In the intervening period she produced short films, developed several projects, worked as a lecturer in screen studies at Brisbane’s Griffith Film School, lost one child at birth and raised three children.

So those experiences informed Cameron as she wrote and directed the film which stars Melissa George, Ewen Leslie, Ed Oxenbould and Sophie Lowe, shot on Mount Tamborine in the Gold Coast hinterland.

Oxenbould is 13-year-old Fin, who lives with his father Al (Leslie), a creative writing teacher. Both are mourning the loss of Fin’s mother three years earlier.  While Al beds Shelley (Lowe), one of his students, Fin becomes infatuated with the exotic Evelyn (George), a local florist and former burlesque queen. Unbeknown to him, Evelyn is terminally ill. When Fin finds out his father fancies Evelyn, sparks fly.

Producer Bridget Callow-Wright, who nurtured the project from the start, raised the budget from Screen Queensland, the Melbourne International Film Festival Premiere Fund, the Post Lounge, private investors, the Australian distributor Vendetta Films and Film Victoria.
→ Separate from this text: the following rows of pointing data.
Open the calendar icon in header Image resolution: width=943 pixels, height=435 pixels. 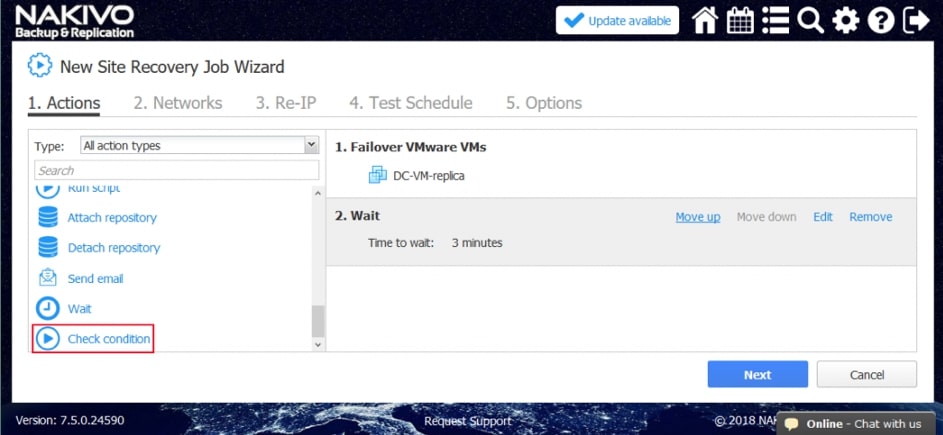click(740, 20)
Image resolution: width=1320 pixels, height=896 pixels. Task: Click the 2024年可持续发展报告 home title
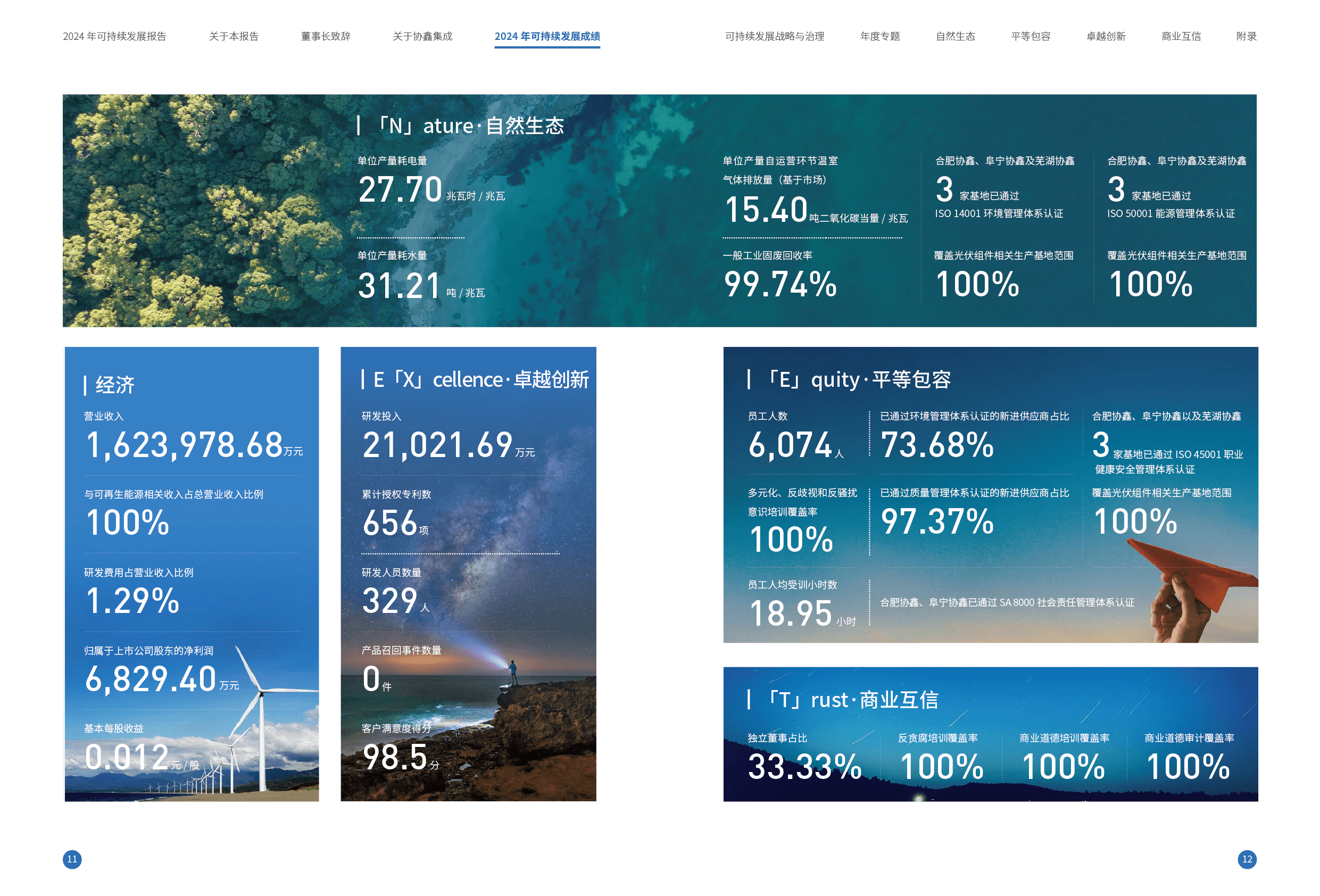click(114, 36)
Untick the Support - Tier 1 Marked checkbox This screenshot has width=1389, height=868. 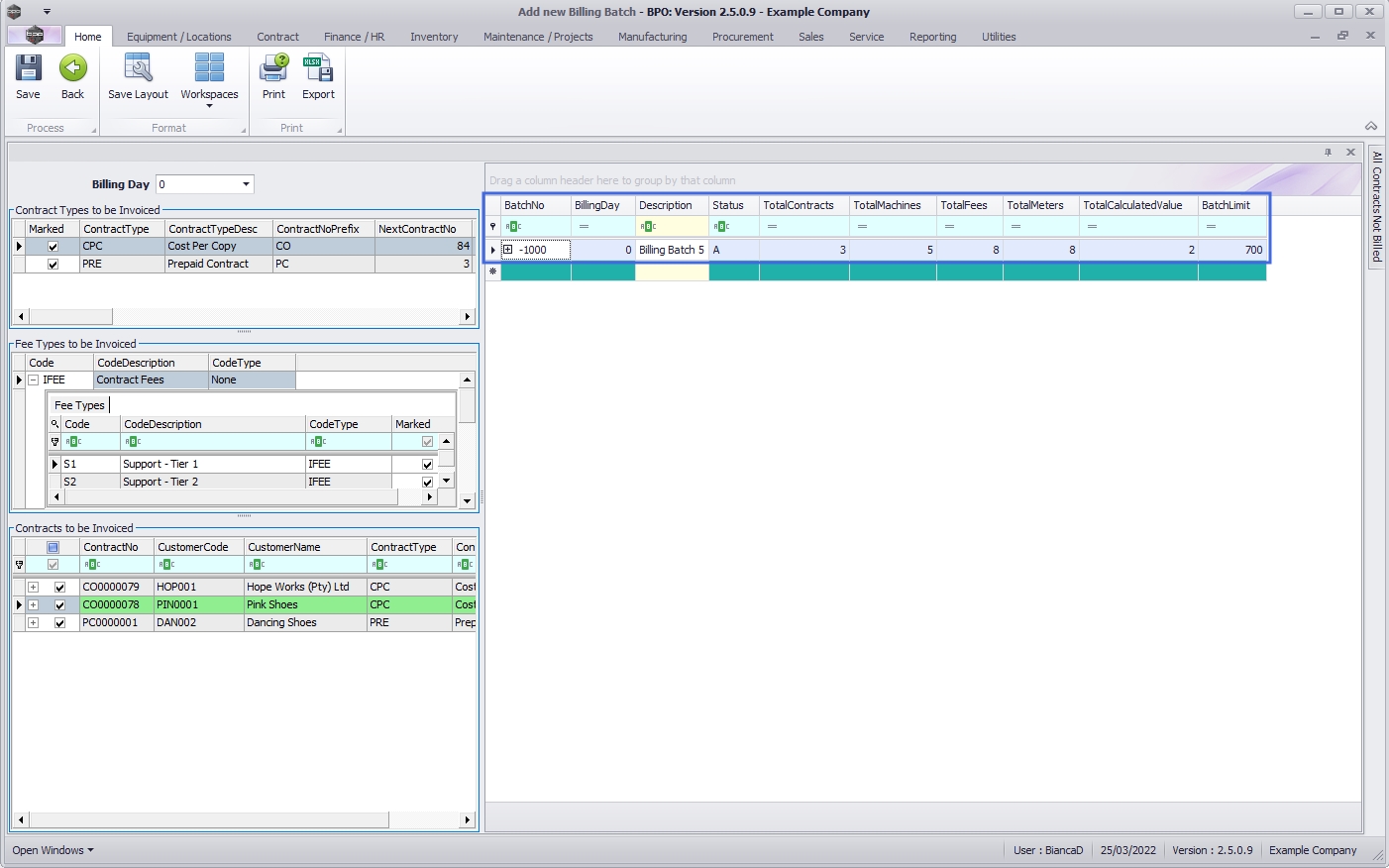coord(427,465)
The film is expected to be released theatrically in October.

The development process included the MIFF 37 Market in 2009, being workshopped at a Cinema Nova and Film Victoria Script Alive program and being selected as one of eight projects from around the world to participate in the intensive six months directors’ lab at The Binger Filmlab in Amsterdam.

Cameron was convinced George was ideal for the role after seeing her in The Slap, telling IF: “On screen she is very raw, with a depth and fragility.”

She auditioned fairly widely for the role of Fin and saw Oxenbould as perfect as a boy on the cusp of manhood.

Leslie greatly impressed her in The Daughter and she said Lowe brought a complexity to the playful and mischievous Shelley.

Cast and crew worked for award wages so the director strove to make sure each person could feel creative ownership of the film.

Cameron is heartened by the positive reactions to test screenings with audiences of fewer than 100 people.  She acknowledges she is both excited and terrified about the MIFF premiere.

For her next film she is keen to make The Breathing Sea, co-written with Heather Phillips, a drama set in two time zones which addresses the issue of a married couple who fall out of love but still live together and face the prospect of dying alone.